Prof. Dr. Sabine Zinn-Thomas: Ich recherchiere gerade zur Geschichte der Landesstelle, denn wir werden 2023 100 Jahre alt und da möchte ich einen Jubiläumsband herausbringen. Als Einstieg ist das gut, weil es darum gehen wird, was sich in dieser Zeit für eine wissenschaftliche Entwicklung ereignet hat. Aktuell führe ich Interviews mit meinen Vorgängern und früheren Mitarbeitern - auch darüber, wie sie in die Zukunft blicken.
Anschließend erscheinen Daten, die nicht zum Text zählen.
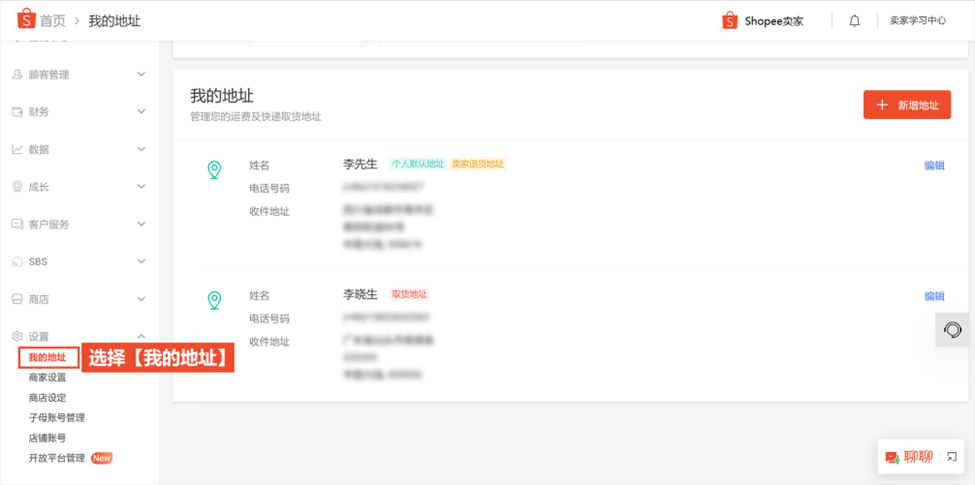Open 商家设置 menu item

[47, 378]
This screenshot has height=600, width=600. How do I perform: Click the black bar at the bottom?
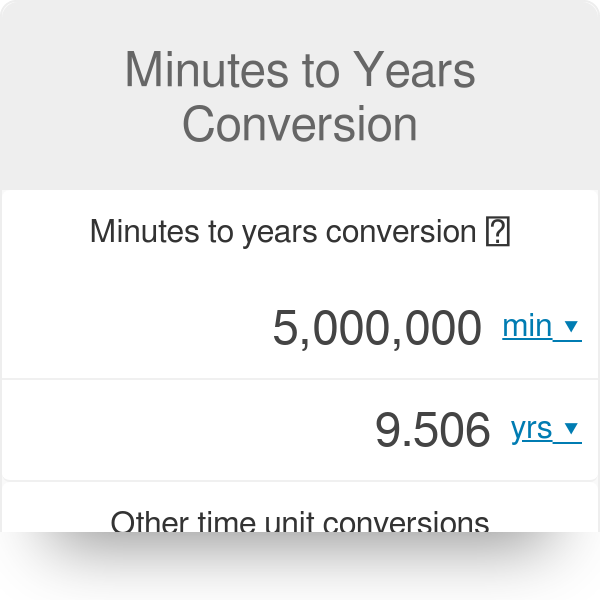(300, 566)
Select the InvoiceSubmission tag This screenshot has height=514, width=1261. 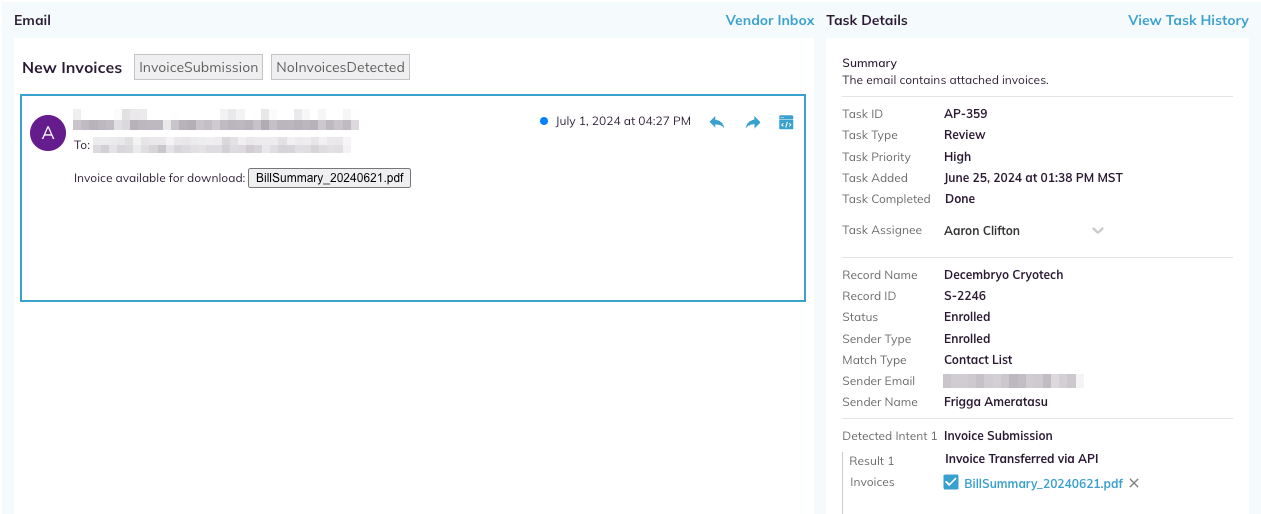pos(198,67)
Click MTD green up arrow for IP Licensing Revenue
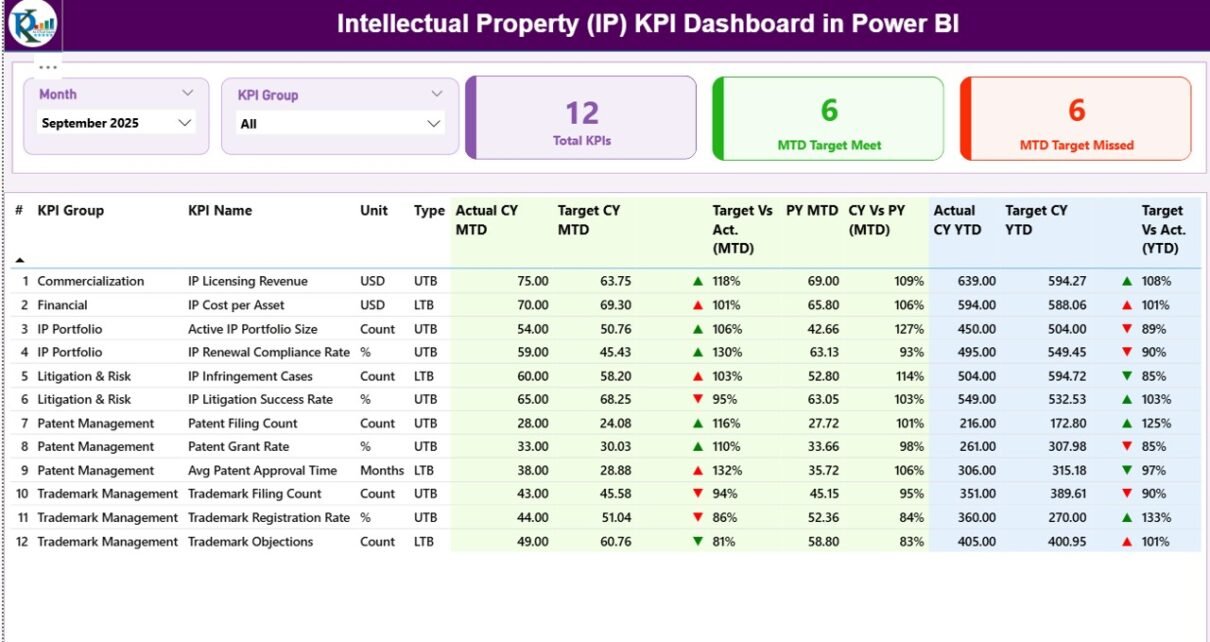 [698, 282]
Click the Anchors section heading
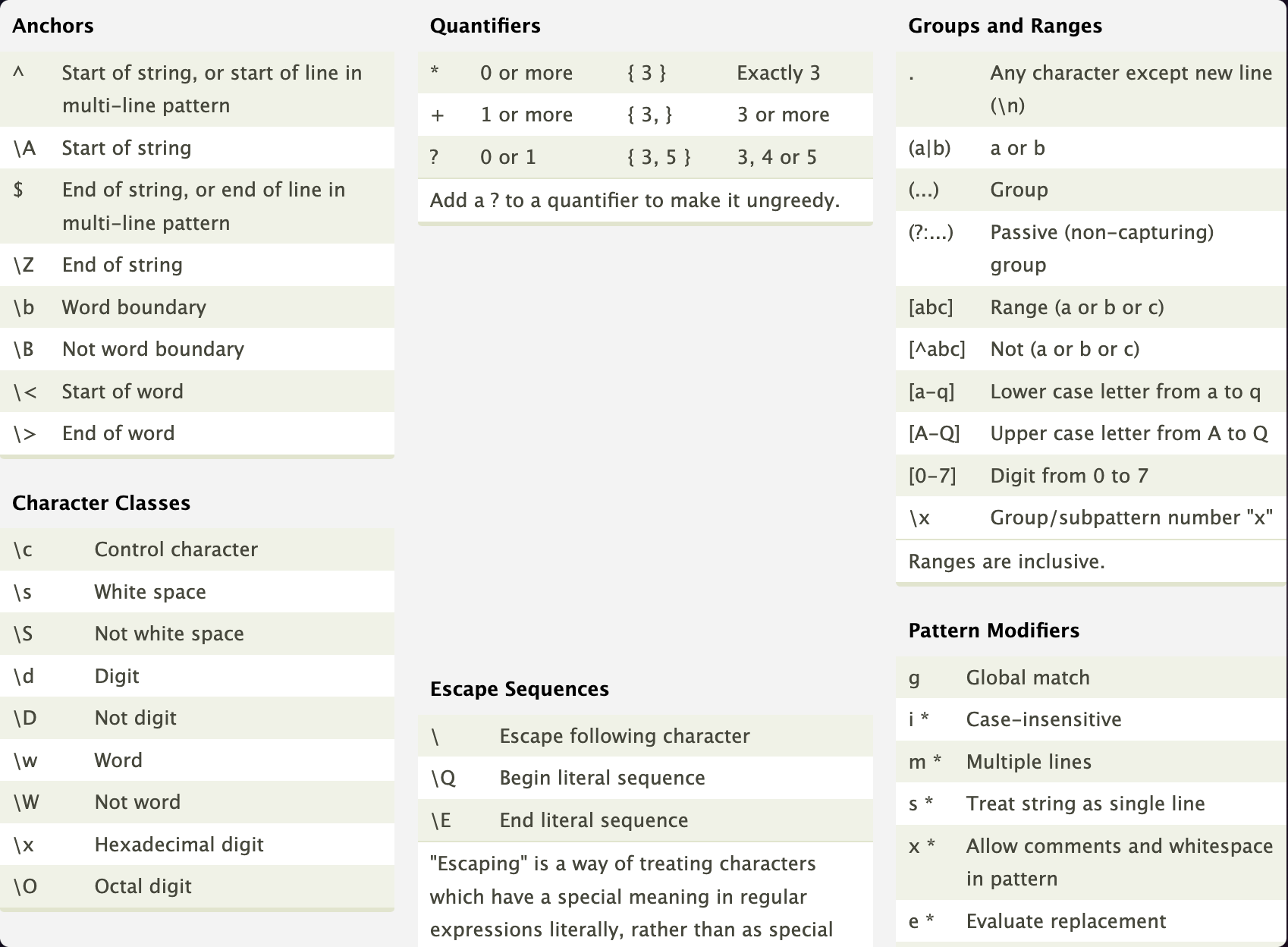1288x947 pixels. [x=53, y=26]
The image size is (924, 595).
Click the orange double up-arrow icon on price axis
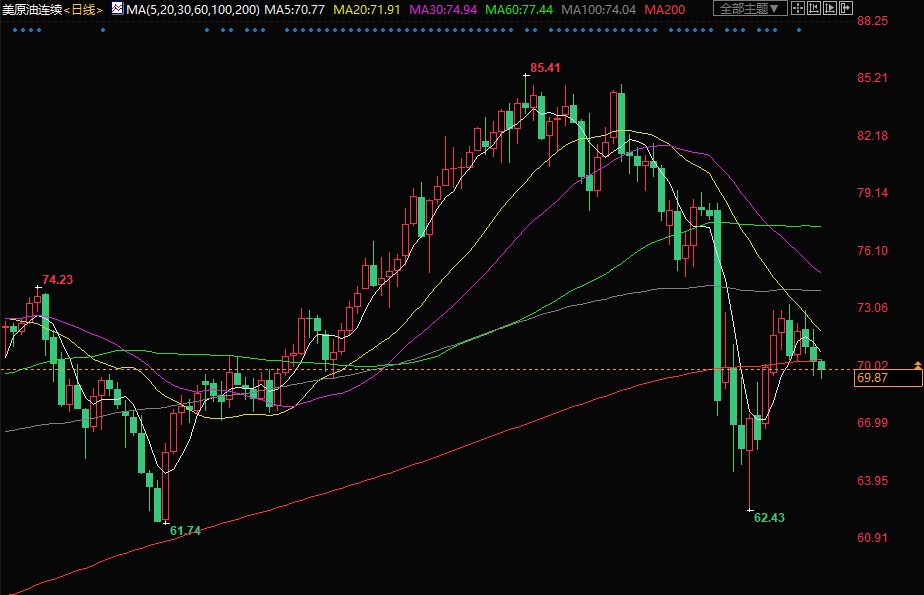point(916,365)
Organisatorisch gehören Sie zur Volkskunde-Abteilung im Landesmuseum Württemberg und haben trotzdem eine eigene Sammlung – wie teilen Sie sich das?

Ganz einfach: Die Museumskollegen sammeln materiell und wir sammeln immateriell, damit ist schon alles geklärt. Dabei möchten wir gemeinsame Wege gehen. Das materiell Gesammelte versuchen wir seitens der Landesstelle immateriell zu ergänzen. Wir haben gerade schon so einen Fall: Herr Can, ein Muslim türkischer Herkunft, lebt seit Jahrzehnten im Schwarzwald und schnitzt Fastnachtsmasken. Er wurde bereits in den 1970er-Jahren interviewt und hat den Museumskollegen jetzt einige seiner Masken für die Sammlung übergeben. Ich möchte das begleiten, indem ich mit ihm ein Gespräch führe, vielleicht auch einen Dokumentarfilm drehe.
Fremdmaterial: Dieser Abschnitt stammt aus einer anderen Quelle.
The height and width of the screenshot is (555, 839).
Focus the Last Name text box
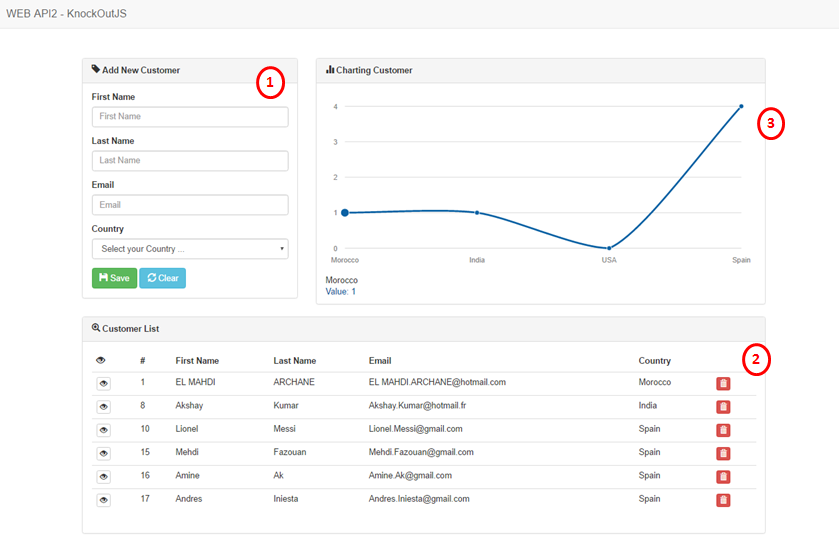[190, 161]
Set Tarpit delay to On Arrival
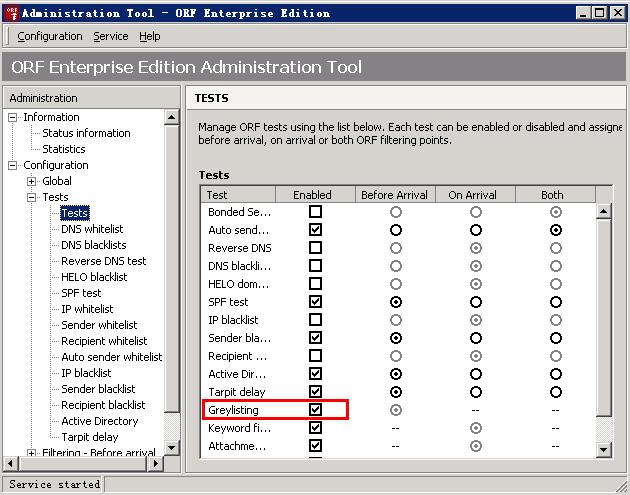This screenshot has height=495, width=630. coord(475,392)
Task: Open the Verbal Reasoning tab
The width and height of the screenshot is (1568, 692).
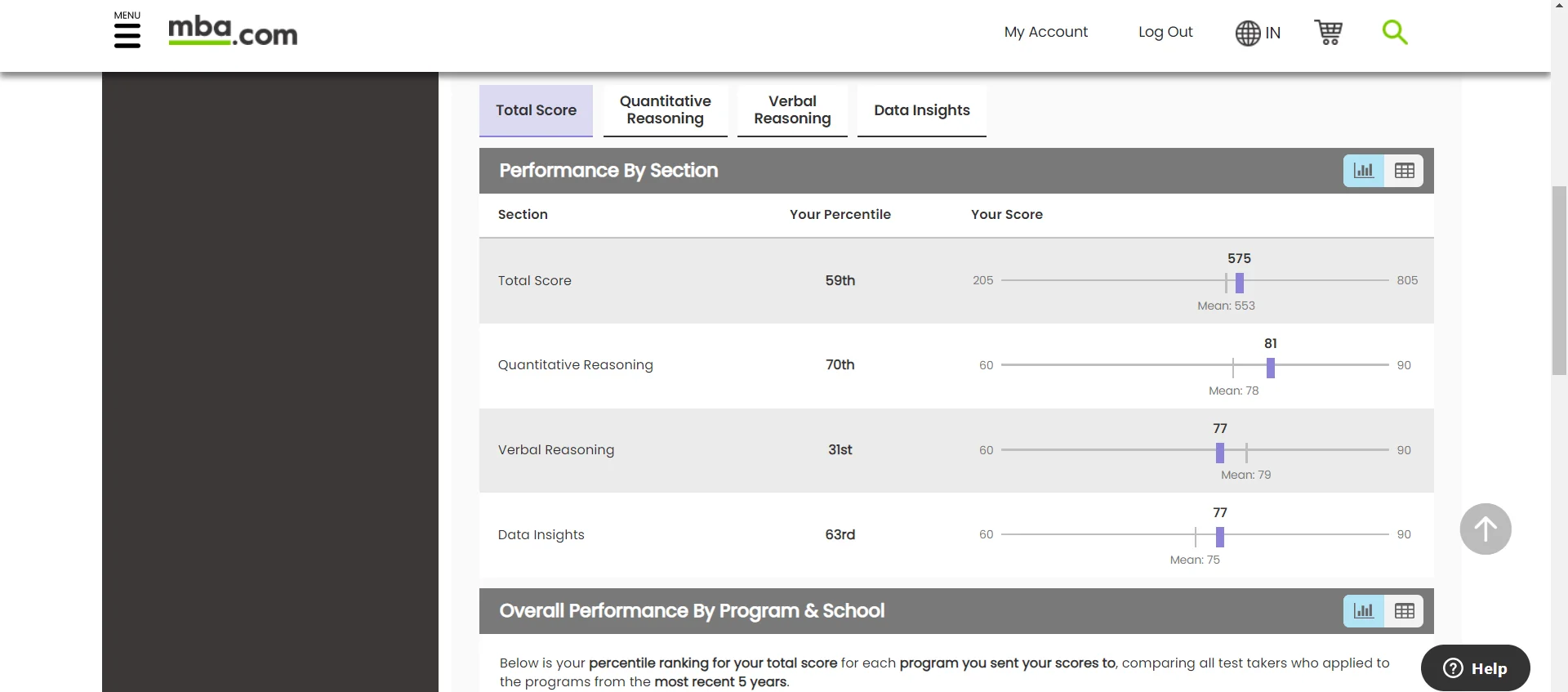Action: [x=792, y=110]
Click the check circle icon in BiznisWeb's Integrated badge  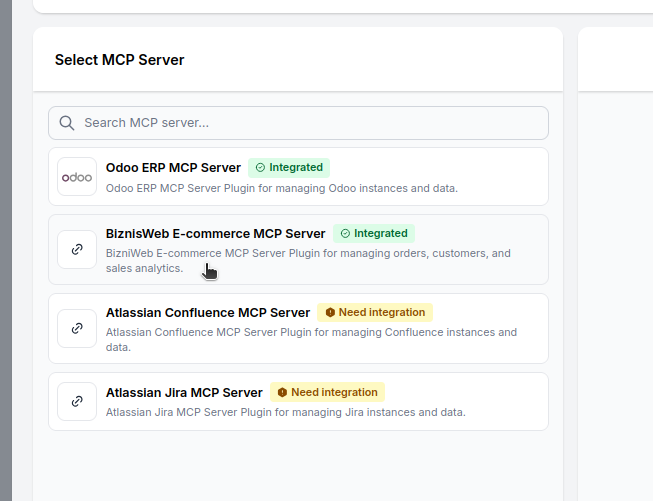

Zu welchen weiteren Themen können Sie sich vorstellen, immateriell zu sammeln?

Ein Interessengebiet, was ich in die Sammlung ausweiten möchte, ist „Mobilitäten“. Das ist eine der Metaphern, die unsere Gegenwart am stärksten beschreibt. Früher hielt man die Sesshaftigkeit für den Normalfall. Die Einheimischen, das waren die, die über mehrere Generationen am Ort lebten. Und all die anderen, das waren die Benachteiligten, die Ausnahmen, die umziehen mussten oder vertrieben wurden. Inzwischen ist die Mobilität die übliche Denkfigur. Unter der Grundannahme, dass die Menschen eigentlich alle mobil sind und die Sesshaftigkeit eine Ausnahme ist, wird das mit der Zuwanderung ein ganz anderes Thema! Und für Stuttgart und Württemberg ist Mobilität hochgradig aktuell – Verkehrskollaps, Feinstaub, Stuttgart 21 und die landschaftsverändernde Trasse nach Ulm … dem würde ich gerne nachgehen.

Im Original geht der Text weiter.